▶ **ASSIGNMENT**
From the piece on factory farms below, return the passage starting at "Another report from" and ending at "to factory farms.", copied word for word.
══ TEXT BLOCK ══
Standing with Yankton Sioux
The Ihanktonwan Dakota [Yankton Sioux Tribe] and friends stand in peaceful protest against a swine factory farm development just north of Marty, S.D. Two recent reports spell out loud and clear why factory farms harm our health as well as our air, land and water.
The Pew Charitable Trusts and Johns Hopkins Bloomberg School of Public Health report details many reasons why industrial-scale agriculture is not only unsustainable, it is a threat to human health. The report cites human illness caused by drug-resistant bacteria associated with the overuse of antibiotics as one result of factory farming. Degradation of land, water and air by animal waste, toxic gases and dust make workers and neighbors ill. The study also shows that modern agriculture is responsible for one-fifth of the nation's global warming pollution. Factory farms pose more risk than previously known.
Another report from the Union of Concerned Scientists goes on to tell us more about how the factory farm takeover of American agriculture - which is destroying our family farms and environment - is fueled by our own tax dollars. From 1997 to 2005, $35 billion in animal feed subsidies and $100 million in annual pollution prevention payments through the federal Environmental Quality Incentives program have been paid out to factory farms.
The report suggests something that should be common sense - factory farms, not the public, should pay for cleanup costs. These scientists urge Congress to enforce laws that encourage competition. Strangely, the laws are in place, just not enforced.
After several failed attempts to change the laws through Congress, the EPA wants to gut the only two federal laws that allow enforcement of air and drinking water pollution from factory farms. One provision would remove the ability of local government to make a factory farm pay to clean up drinking water sources if they pollute it. The second law is an air pollution reporting law that requires the largest of large factory farms to report the air emissions of toxic chemical releases. Only an environmental ''protection'' agency that is beholden to polluters and other special interests would be pushing for weaker pollution laws at the expense of clean water.
Any state allowing factory farms - whether Iowa, Minnesota, North Carolina or South Dakota - brazenly places people's health, air, land and water at risk. People in rural areas all over the country have seen fish killed, manure floating down the rivers and algae plaguing lakes. We hear so many stories of human illnesses. Yet government bodies continue to permit and allow the destruction of rural communities instead of acting as watchdogs on corporate polluters.
The Yankton Sioux have been intimidated with highway patrol, police officers, sharpshooters and at least 38 illegal arrests. They stand in peaceful protest of the known harm that will come to their land, their homes and their children. All should stand in peaceful protest with the Yankton Sioux and oppose Longview Farms LLC and all factory farm proposals.
- Julie M. Jansen
Jansen is a national leader on air quality monitoring and demonstrating the toxicity of air emissions from large-scale confined animal feeding operations.
═══
══ GIVEN INFORMATION ══
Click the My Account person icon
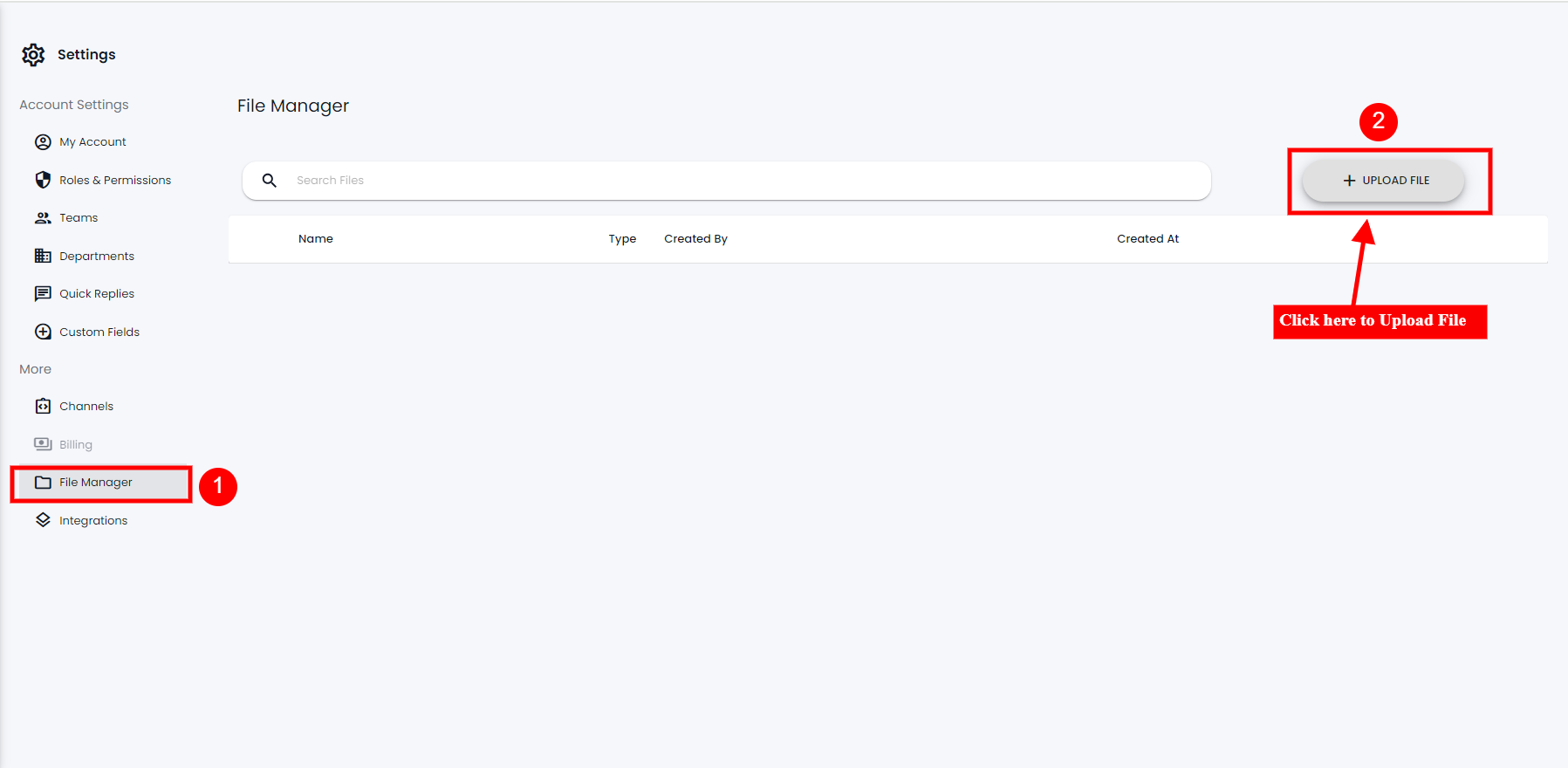The height and width of the screenshot is (768, 1568). point(43,142)
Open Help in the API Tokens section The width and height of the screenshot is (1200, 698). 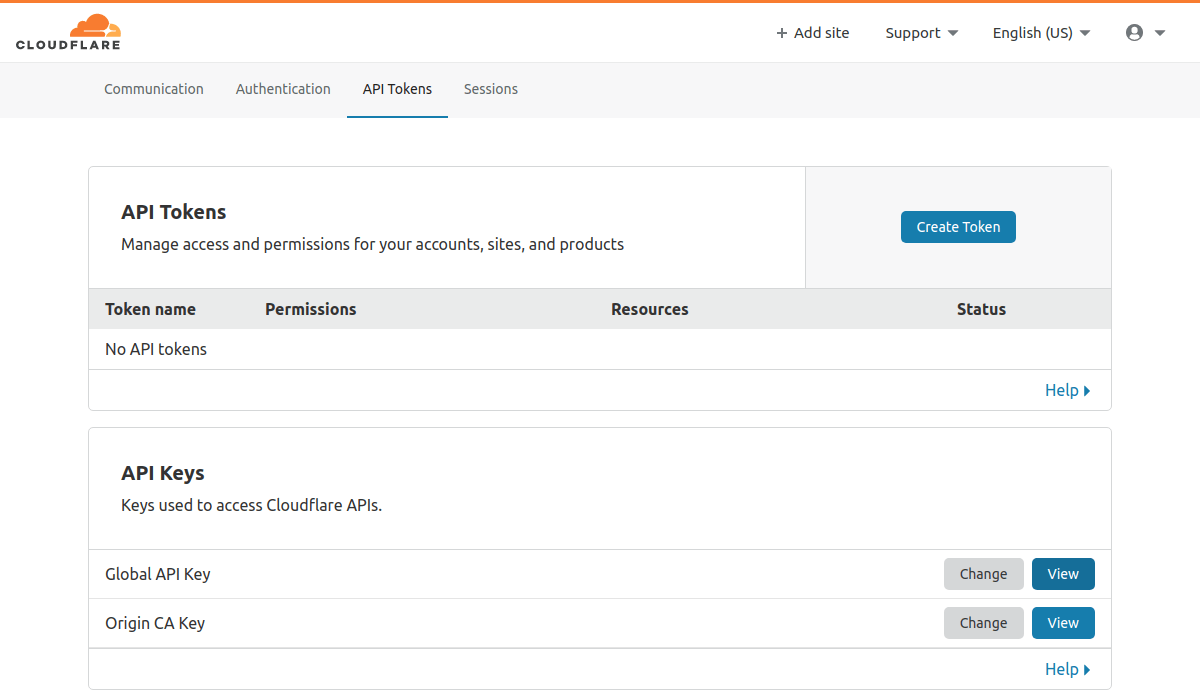click(x=1066, y=390)
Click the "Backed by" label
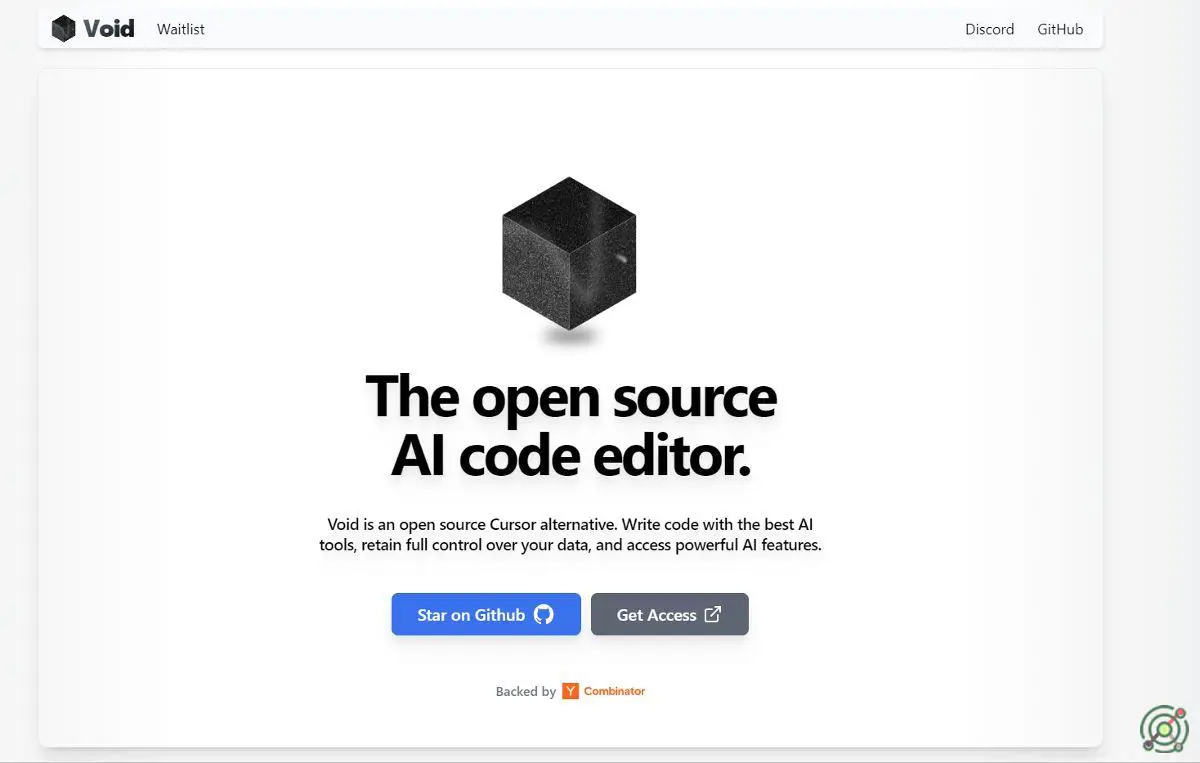 pos(526,691)
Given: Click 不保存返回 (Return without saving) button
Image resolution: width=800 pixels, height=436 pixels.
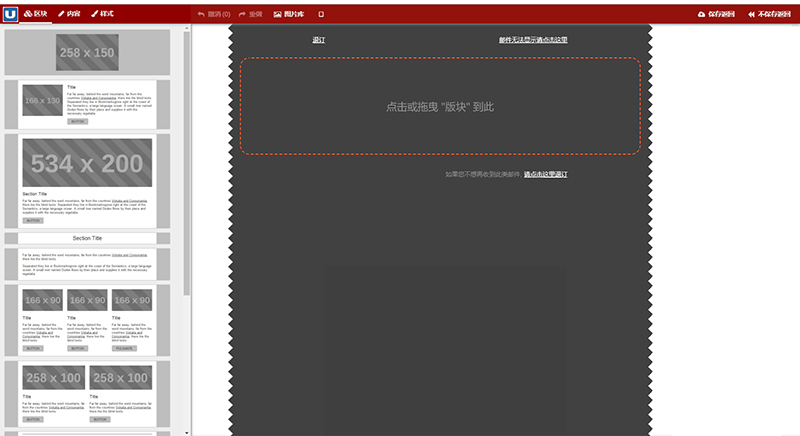Looking at the screenshot, I should (x=770, y=14).
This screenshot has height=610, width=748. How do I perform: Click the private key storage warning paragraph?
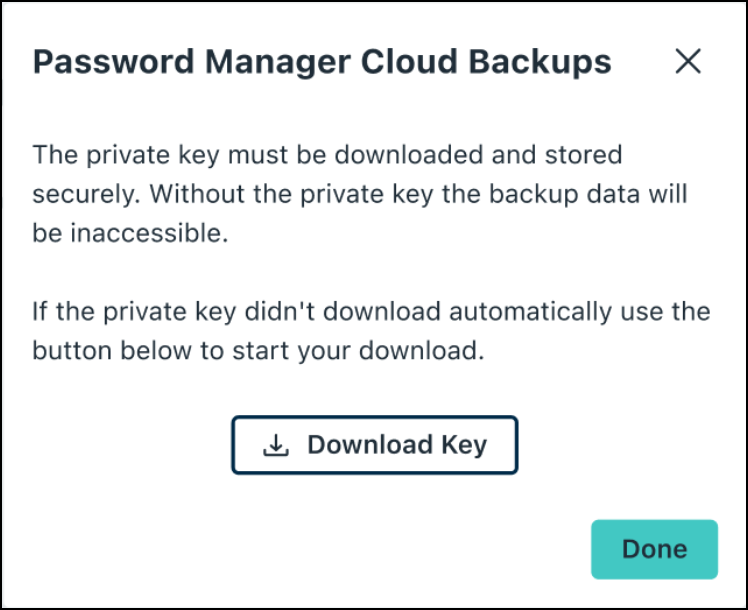(x=360, y=192)
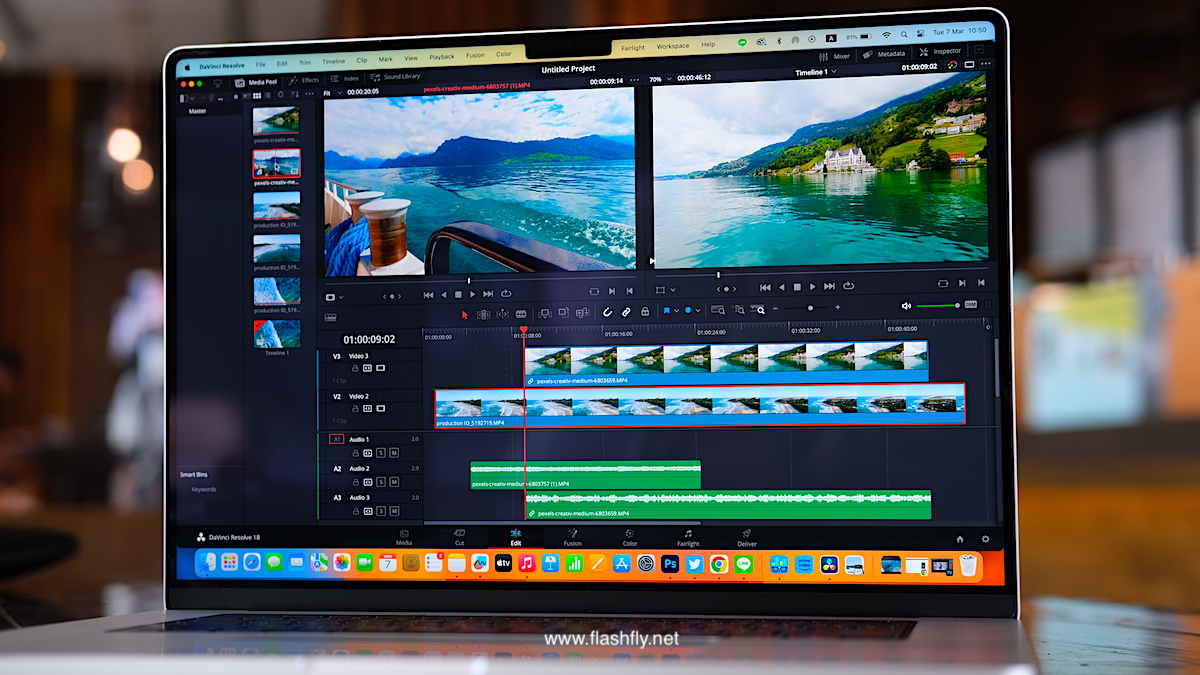Viewport: 1200px width, 675px height.
Task: Toggle timeline snapping magnet icon
Action: 607,312
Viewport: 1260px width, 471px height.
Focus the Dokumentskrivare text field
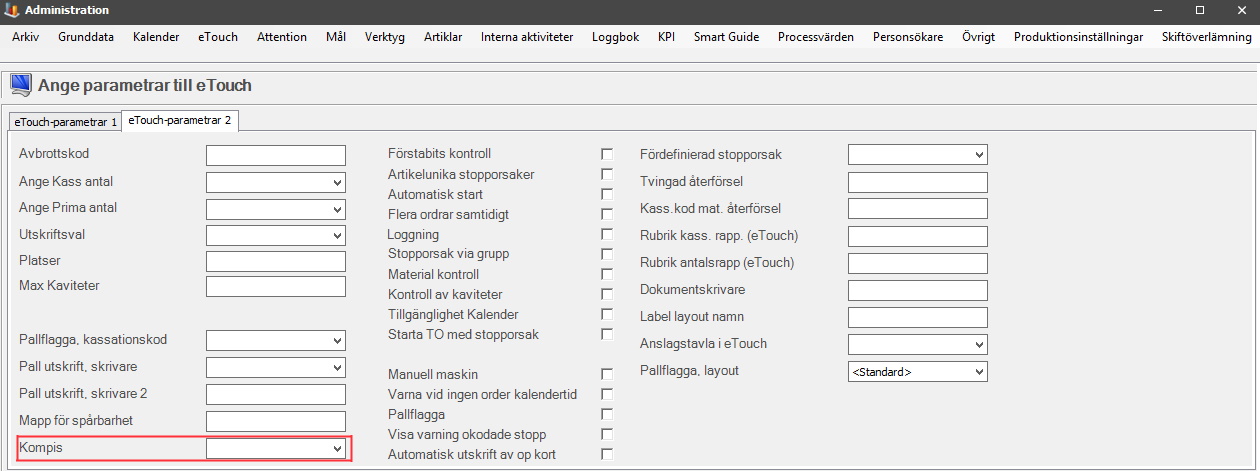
═══
▶ **ANSWER FOR THE TASK**
Another report from the Union of Concerned Scientists goes on to tell us more about how the factory farm takeover of American agriculture - which is destroying our family farms and environment - is fueled by our own tax dollars. From 1997 to 2005, $35 billion in animal feed subsidies and $100 million in annual pollution prevention payments through the federal Environmental Quality Incentives program have been paid out to factory farms.